Future perspectives of the current study include the design of more complex drug delivery devices, such as microneedle array patches, from PHEMA/PDMAM IPNs for potential transdermal delivery of bioactive substances to the dermal skin layer as well as tests on animals to evaluate their in vivo biocompatibility.
5. Conclusions
In this study, the potential of two types of IPN hydrogels based on PDMAM/PHEMA IPNs for dermal drug delivery was demonstrated. The order of IPN synthesis appears to strongly influence the respective IPN properties. For example, the newly synthesized straight PDMAM/PHEMA IPNs had nearly 2.5-fold higher swelling capacity as compared to the reverse PHEMA/PDMAM IPNs. The order of SN formation also affects the rheological properties of the IPNs: while the storage modulus of the straight PDMAM/PHEMA IPNs was ~1 kPa, the reverse PHEMA/ PDMAM IPNs had an almost 10 times higher storage modulus (~10 kPa), which could be partially related to the lower ESR of the latter. The mesh size of the IPN also depends on the IPN composition, and it varied between 6.5 and 50 nm. The different swelling behaviors of both IPNs expectedly influenced their drug-loading capacity as well as their DEX release profiles. The DEX loading from drug ethanolic solution shows a diffusion-controlled mechanism, with the DL and EE values strongly depending on the swelling capabilities of the respective IPNs in ethanol. The DEX release profiles suggest case-II transport of the drug, with n > 0.89, suggesting a complex transport mechanism with an osmotic gradient between the hydrogel and acceptor media. DEX release from both types of IPNs follows zero-order release kinetics (R2 > 0.98), with the drug release rate reaching ~86 µg/h, thus providing a dose of ~2 mg per 24 h at a constant release rate. This result demonstrates that the IPN’s composition variation as well as the order of SN synthesis are valuable tools for controlling their capacity as drug delivery systems.

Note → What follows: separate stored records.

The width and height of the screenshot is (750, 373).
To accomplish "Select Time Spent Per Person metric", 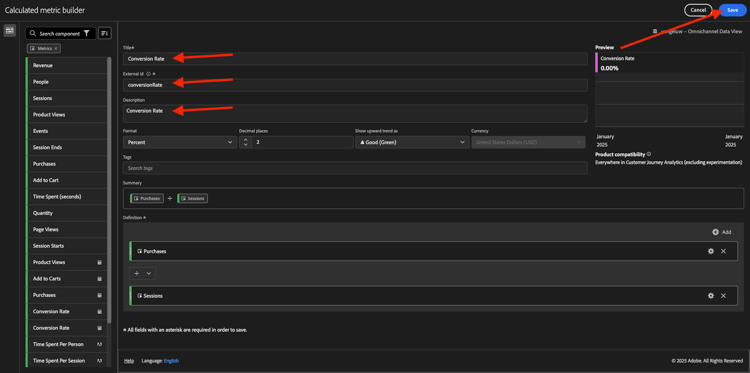I will click(66, 344).
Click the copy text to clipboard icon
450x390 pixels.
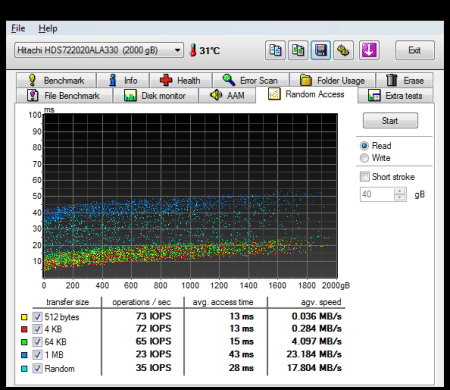coord(275,50)
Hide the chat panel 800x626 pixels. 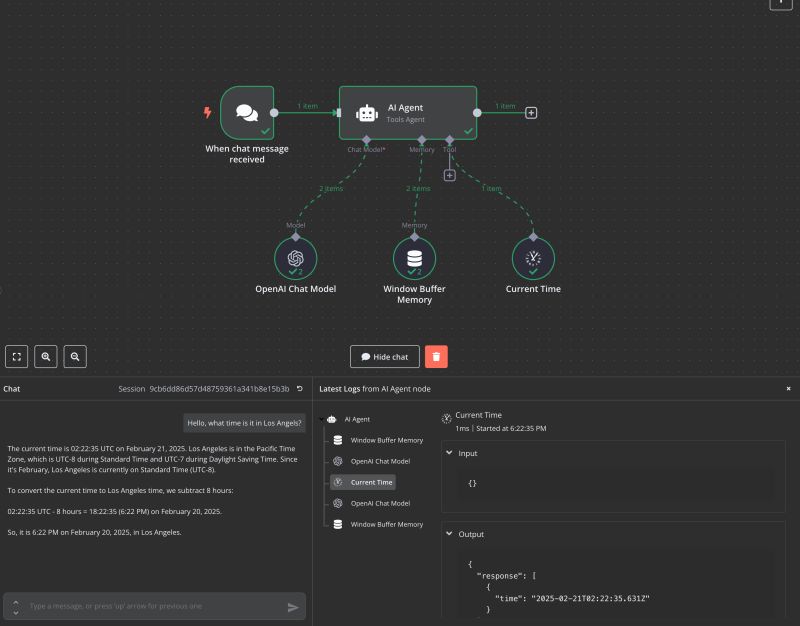tap(383, 356)
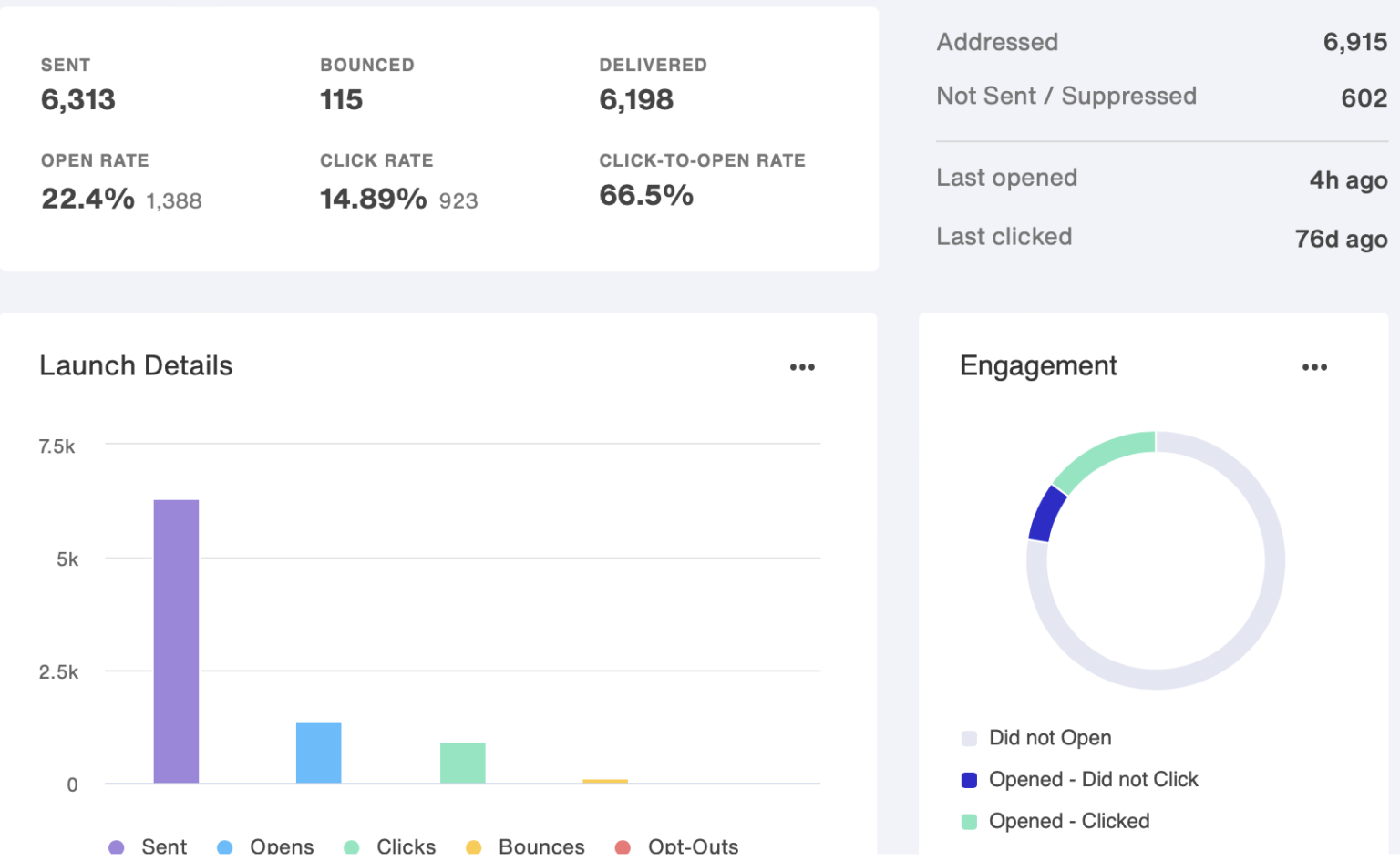The height and width of the screenshot is (861, 1400).
Task: Select the green Clicks bar
Action: click(462, 763)
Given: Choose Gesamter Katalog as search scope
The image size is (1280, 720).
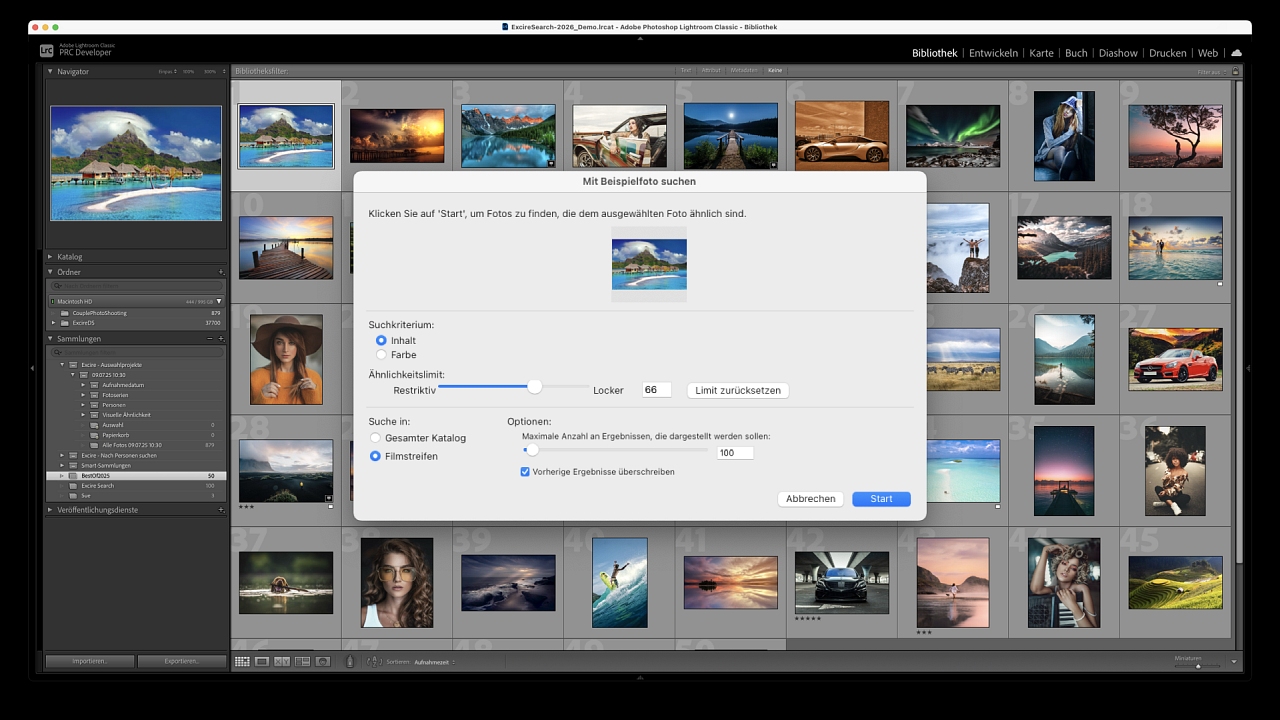Looking at the screenshot, I should tap(376, 438).
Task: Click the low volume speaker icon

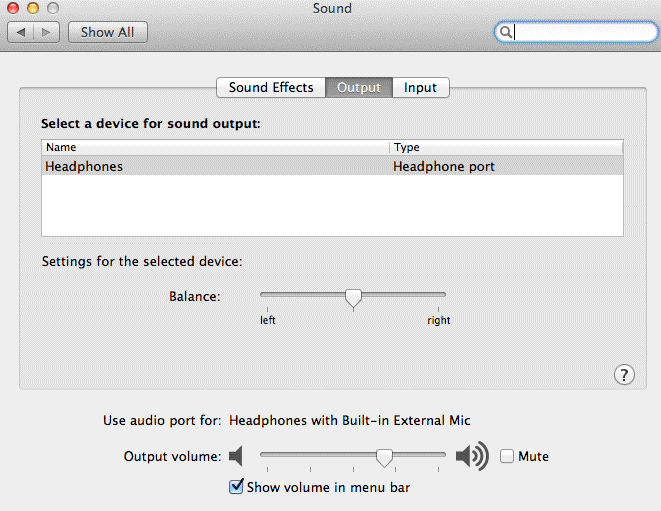Action: pyautogui.click(x=236, y=457)
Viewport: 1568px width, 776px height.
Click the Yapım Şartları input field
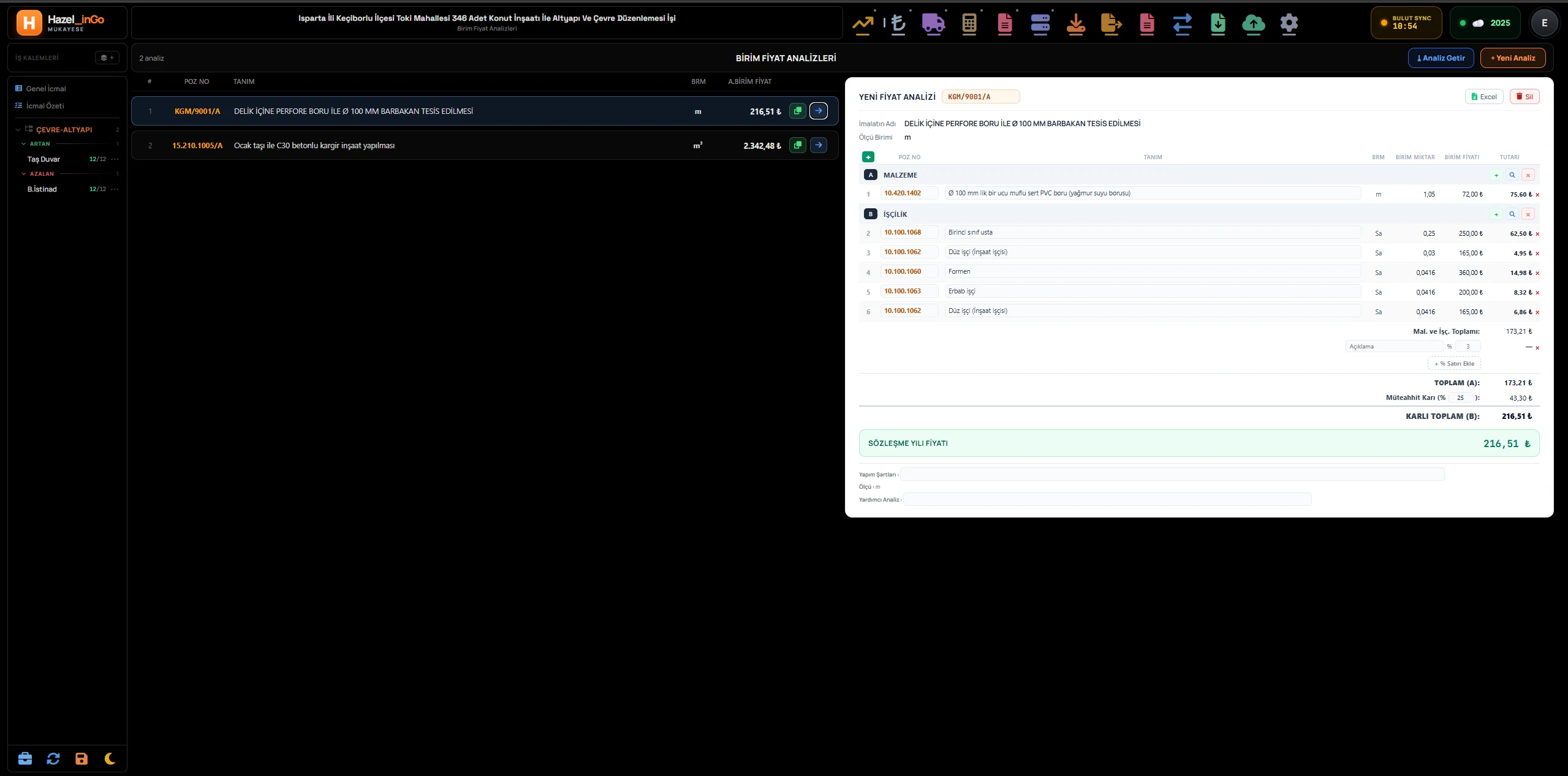point(1172,474)
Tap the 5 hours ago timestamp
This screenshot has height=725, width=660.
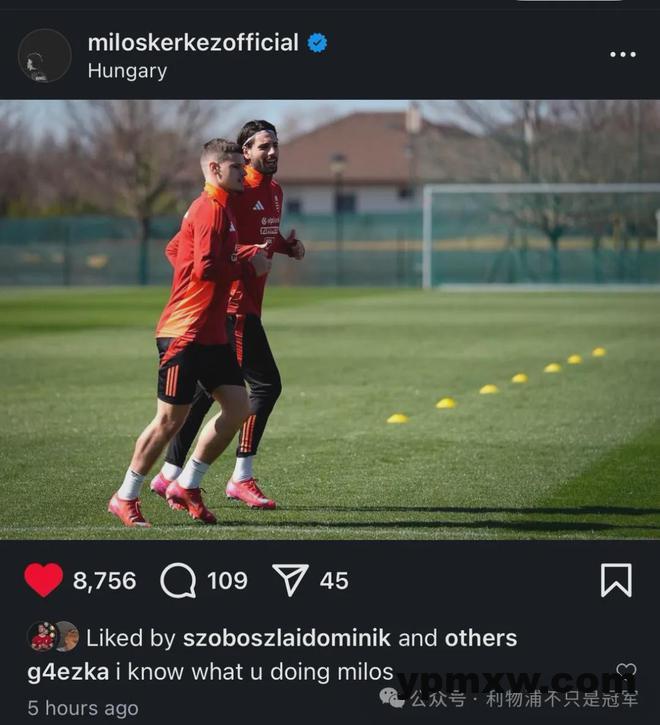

The IPNs composed from PHEMA and PDMAM were found to be non-cytotoxic against T-cell lymphoma cells (HUT-78) and the normal murine fibroblast cell line (CCL-1), which additionally confirms their safe application as dermal drug delivery systems. Future studies on the therapeutic benefits in animal models are expected to further confirm their strong potential in the field. Moreover, the adhesiveness of these novel drug delivery systems will be also studied to further confirm their valuable application for dermal drug delivery. Thus, the study has successfully revealed that IPN hydrogels based on PHEMA and PDMAM are promising candidates for dermal delivery of hydrophobic drugs such as dexamethasone, which is also part of the still not fully revealed potential of general IPNs as delivery systems for controlled drug delivery. The viability of the IPN approach for fine-tuning drug release profiles will be further demonstrated by changing the IPN composition in terms of the novel polymer networks to be included in order to further confirm the opportunities that these polymeric materials could provide for smart drug delivery.